# question about dress-out percentages



## lonelyfarmgirl (Feb 6, 2005)

I know that average dress out for a steer is 40-45% of live weight. what would be the dress out percentage for a holstein?
we have come into a 1000 pound holstein cow halfway through her first lactation. I wonder how much meat we will get if we ship her now? she would be all hamburger.


----------



## Callieslamb (Feb 27, 2007)

I just took in a jersey steer. Slaughtered/hanging weight is 641 lbs. dressed, they said to expect 80% of that weight.


----------



## lonelyfarmgirl (Feb 6, 2005)

that would be 512# of meat. I dont believe that.
when we take in a beef steer that hangs at 800#, for the school, we pull the tenderloins and have the rest put into burger, it is usually around 500# of 80/20 burger. I am very curious to know. please post the useable meat weight when you pick it up.
thanks.


----------



## CrashTestRanch (Jul 14, 2010)

I thought I read somewhere here on HT recently, that you could expect a 50 - 65% dress out? Think it was in one of the stickies in here on the cattle forum :shrug:


----------



## oneokie (Aug 14, 2009)

For a grass fed only cow, made into hamburger, expect package weight to be in the 33%range of live weight.


----------



## CrashTestRanch (Jul 14, 2010)

33% that's a LOT of "lost" meat ... holy smokes ...


----------



## oneokie (Aug 14, 2009)

CrashTestRanch said:


> 33% that's a LOT of "lost" meat ... holy smokes ...

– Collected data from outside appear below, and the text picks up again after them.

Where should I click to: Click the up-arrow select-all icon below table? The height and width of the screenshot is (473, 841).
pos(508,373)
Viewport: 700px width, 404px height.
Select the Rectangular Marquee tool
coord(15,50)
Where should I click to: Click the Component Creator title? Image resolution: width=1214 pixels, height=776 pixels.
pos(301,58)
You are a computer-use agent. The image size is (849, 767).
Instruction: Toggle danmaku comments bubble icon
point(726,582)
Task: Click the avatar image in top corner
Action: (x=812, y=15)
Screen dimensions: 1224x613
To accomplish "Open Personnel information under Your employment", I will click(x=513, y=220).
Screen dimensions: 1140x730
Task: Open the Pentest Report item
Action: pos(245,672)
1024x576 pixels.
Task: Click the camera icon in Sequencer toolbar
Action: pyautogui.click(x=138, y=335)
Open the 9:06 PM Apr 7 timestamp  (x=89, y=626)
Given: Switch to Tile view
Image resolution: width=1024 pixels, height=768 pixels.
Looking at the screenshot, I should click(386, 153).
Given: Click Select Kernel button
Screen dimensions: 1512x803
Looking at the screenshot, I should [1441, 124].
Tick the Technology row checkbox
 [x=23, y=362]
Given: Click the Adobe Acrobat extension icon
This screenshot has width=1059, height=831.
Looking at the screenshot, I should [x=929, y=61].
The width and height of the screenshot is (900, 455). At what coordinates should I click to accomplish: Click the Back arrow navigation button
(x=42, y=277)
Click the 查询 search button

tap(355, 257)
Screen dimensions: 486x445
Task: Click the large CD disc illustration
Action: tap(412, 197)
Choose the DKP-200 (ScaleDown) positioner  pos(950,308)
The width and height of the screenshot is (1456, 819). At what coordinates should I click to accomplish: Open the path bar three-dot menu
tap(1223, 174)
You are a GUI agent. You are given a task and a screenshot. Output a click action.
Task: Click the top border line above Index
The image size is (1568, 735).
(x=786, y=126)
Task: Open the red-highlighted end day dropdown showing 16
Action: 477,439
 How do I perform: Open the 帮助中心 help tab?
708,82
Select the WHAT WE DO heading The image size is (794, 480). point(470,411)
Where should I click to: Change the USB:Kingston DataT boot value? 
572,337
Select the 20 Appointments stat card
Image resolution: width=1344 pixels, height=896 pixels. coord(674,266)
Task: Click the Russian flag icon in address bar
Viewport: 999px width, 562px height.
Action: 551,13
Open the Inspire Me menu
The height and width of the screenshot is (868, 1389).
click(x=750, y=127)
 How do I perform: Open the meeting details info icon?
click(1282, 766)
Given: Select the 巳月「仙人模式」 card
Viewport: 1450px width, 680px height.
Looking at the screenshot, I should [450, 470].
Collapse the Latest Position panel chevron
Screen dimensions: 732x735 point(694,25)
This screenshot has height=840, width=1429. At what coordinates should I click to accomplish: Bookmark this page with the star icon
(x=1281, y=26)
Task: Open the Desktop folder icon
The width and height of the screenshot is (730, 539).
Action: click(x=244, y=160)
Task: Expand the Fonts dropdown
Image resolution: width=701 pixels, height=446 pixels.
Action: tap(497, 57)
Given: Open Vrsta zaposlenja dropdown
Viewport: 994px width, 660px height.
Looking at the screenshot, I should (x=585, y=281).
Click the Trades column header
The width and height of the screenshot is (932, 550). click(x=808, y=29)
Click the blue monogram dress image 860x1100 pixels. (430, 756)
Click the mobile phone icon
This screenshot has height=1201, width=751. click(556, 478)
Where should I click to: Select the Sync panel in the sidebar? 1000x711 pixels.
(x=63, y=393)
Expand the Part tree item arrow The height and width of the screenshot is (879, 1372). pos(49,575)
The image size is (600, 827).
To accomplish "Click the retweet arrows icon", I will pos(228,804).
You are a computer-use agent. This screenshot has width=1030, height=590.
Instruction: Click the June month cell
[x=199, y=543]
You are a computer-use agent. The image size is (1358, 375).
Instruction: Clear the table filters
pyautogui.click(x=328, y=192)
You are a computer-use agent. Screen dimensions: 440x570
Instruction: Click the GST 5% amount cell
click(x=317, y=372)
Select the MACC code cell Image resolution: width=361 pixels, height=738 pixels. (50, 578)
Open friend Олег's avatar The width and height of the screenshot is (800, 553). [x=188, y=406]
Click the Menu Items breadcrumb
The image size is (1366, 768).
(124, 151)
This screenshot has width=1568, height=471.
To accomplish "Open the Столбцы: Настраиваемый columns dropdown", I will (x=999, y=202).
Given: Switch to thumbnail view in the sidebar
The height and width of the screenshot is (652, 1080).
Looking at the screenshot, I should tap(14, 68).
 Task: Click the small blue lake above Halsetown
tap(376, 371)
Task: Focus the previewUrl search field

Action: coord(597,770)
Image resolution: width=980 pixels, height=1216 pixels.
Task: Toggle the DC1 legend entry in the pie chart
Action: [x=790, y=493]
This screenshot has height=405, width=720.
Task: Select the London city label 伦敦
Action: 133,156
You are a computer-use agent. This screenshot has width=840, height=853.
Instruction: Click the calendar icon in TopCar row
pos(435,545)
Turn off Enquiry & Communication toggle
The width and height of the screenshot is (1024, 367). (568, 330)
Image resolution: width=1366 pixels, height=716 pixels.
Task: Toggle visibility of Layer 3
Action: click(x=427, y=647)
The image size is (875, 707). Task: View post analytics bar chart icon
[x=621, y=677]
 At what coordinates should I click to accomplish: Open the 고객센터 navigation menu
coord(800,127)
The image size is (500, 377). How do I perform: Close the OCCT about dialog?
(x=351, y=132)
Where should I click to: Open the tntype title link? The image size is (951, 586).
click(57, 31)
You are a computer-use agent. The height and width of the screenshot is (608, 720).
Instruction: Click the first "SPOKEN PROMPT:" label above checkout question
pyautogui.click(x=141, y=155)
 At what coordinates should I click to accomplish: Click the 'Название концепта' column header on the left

Not really. Hide, hooves, intestines, head and brain, bones, udder, probably most of the organ meat (heart, liver, lungs). It all adds up.


----------



## CrashTestRanch (Jul 14, 2010)

so we can expect only a 33% ROI ....

time to make a LOT of sausage/hotdogs outta the leftovers ...


----------



## Callieslamb (Feb 27, 2007)

I am not sure if the question is about my numbers or someone elses. So I will explain anyway and if you weren't discussing mine totals- it's fine to ignore this. Maybe I'm not posting the right terminology? I don't know a live weight. They slaughtered and then sent us a weight of the two separate halves. They said for me to expect 80% of that total weight. And it would be around 480 lbs. Mine is not being all made into hamburger and I will be bringing home a few pieces of the bones. I wish I knew how much he weighed on the hoof.


----------



## MO_cows (Aug 14, 2010)

A Holstein cow has very little muscle. Muscle = meat. That's why she would make such a low percentage of her live weight. Seems like a waste to kill her while she's still in milk??


----------



## CrashTestRanch (Jul 14, 2010)

It seems we forgot that this meat contains a LOT of water, and depending on how long it was hanging, temperature and humidity, we will end up with a LOT LESS beef than what we went in with ... thank you ALTON BROWN and his episode on BEEF aging etc ....


----------



## rancher1913 (Dec 5, 2008)

calieslamb your numbers are on "hanging weight" and most of the posters are figuring on the hoof or "live weight". for live weight a holstien will only do around 45% and a top grade "beef" cow will do around 70%, I don't know about grass fed I think its in the 55% range for a good cow. keep in mind grass fed cows take longer to finish and can excede the 2 year mad cow rule that the bones have to be cut out and disposed of so that ruins several steaks.


----------



## lonelyfarmgirl (Feb 6, 2005)

let me clarify a bit.
we came in to this holstein cow, live weight at 1000. we weighed her. we will ship her before freezing temps hit. meat is why we took her. I have a buyer already. I dont do milk cows. I hate milking cows (thats why I have goats).
besides, she'll only lose weight once the temperature drops, we dont have a cow barn. anyway, the price was right. 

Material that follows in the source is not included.